自動車保険料率算定会の思い出(1)! 素晴らしい実務教育!

 平成元年の春、航空自衛隊で定年退官を1年前にして、今後の進路を決める日が近づいた。35年間国防一筋に誇りを持って全力で勤務出来、十二分に満足して卒業できるので、次は、とにかく全く新しいことに挑戦してみたかった。
 できれば軍事分野とは全く異なった業種、しかも前職とは全く縁のない世界で新しい人生を切り開いてみたかった。そこで知ったのが、尊敬する先輩たちが多く行っていた《自動車保険料率算定会》を、空幕援護室の紹介で就職試験を受けることになった。
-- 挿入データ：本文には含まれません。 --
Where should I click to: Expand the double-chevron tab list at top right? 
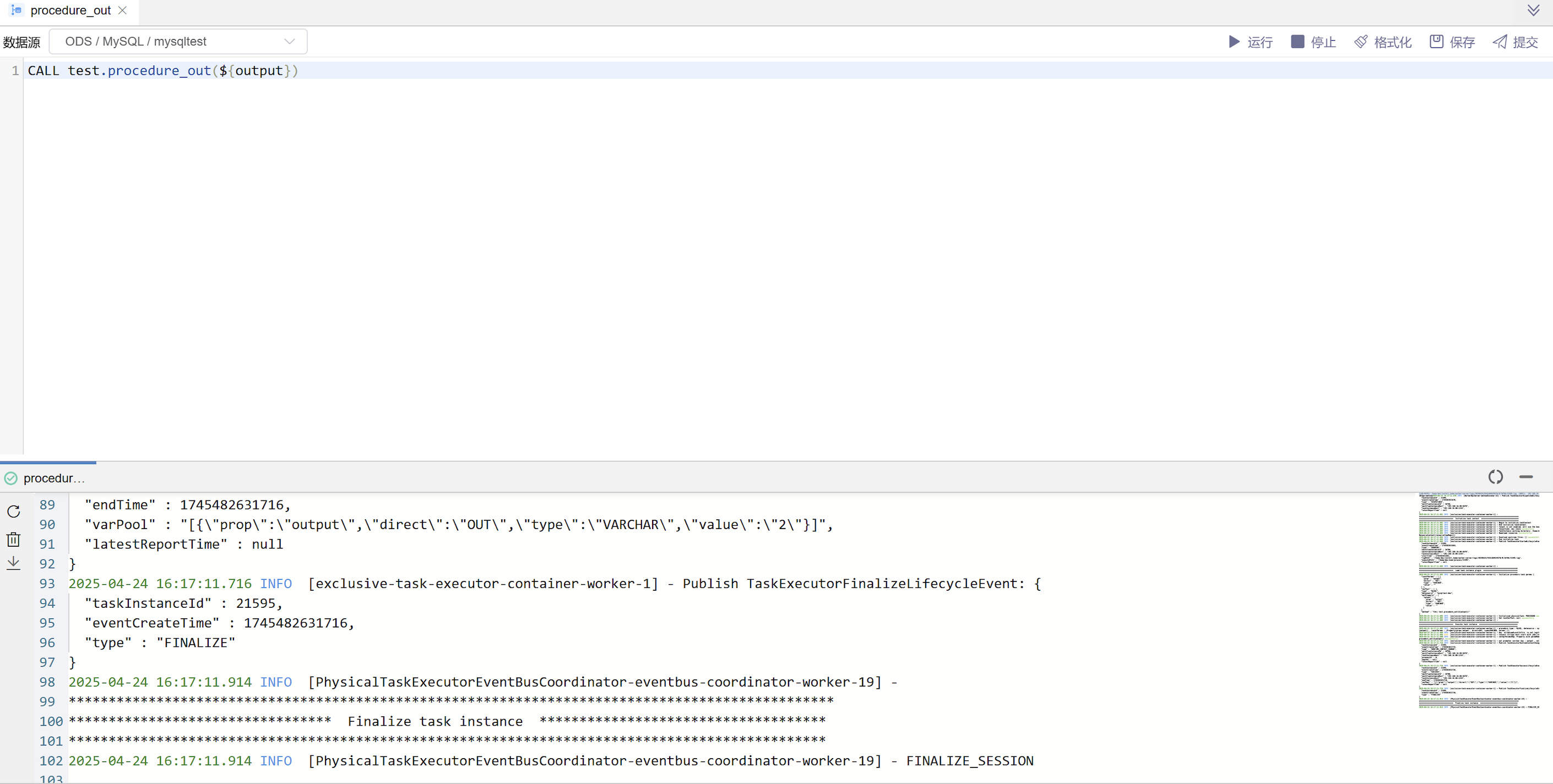click(x=1533, y=10)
 特に気に入ったのは、厳格な採用試験があること、試験も適性検査、論文(作文)、面接があることを知り、挑戦する気になった。もうひとつは、教育体制がしっかりしていて、「何も知らなくても大丈夫だ」との先輩の一声であった。さらに興味があったのは、いろいろな業界・職種を卒業した管理職経験者が集まり、全員が必ず一兵卒、新兵、平社員から始めることであった。自衛隊という世界しか知らないので、一から出直しどれだけのことができるか試してみたかった。
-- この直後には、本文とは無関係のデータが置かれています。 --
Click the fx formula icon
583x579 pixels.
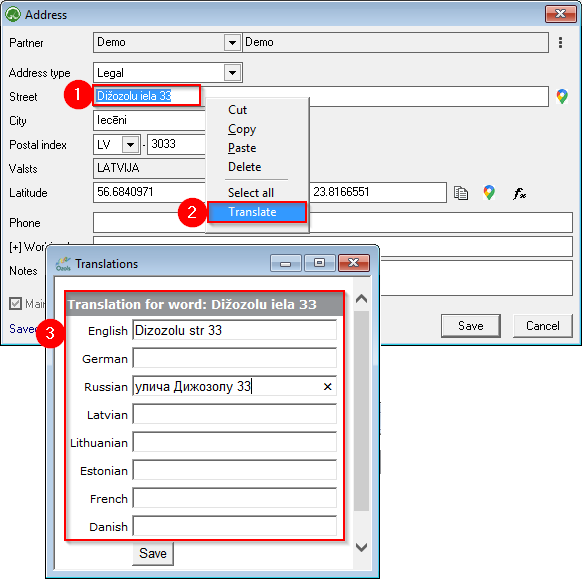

 ちなみに、自動車保険料率算定会(現在は、平成14年損害保険料率算定会と合併し、損害保険料率算出機構に変わった。)は、自動車保険および自賠責保険事業の健全な発達を図り、保険契約者等の利益を保護するため、公正な料率を算出することなどを目的に料率団体法に基づき昭和39年1月に設立された法人であった。

 このことは、後年、所長として採用試験の一員として加わり、実に厳格で公正に行われていることを確認して、自分の当時の認識に間違いがなかったと思った。平成元年11月、静岡商工会議所の一室で採用試験を受けた。当日は多数の受験者がいたが静岡、沼津、浜松に勤務する5名が採用された。受験に当たっては、航空幕僚長の推薦書をいただいた。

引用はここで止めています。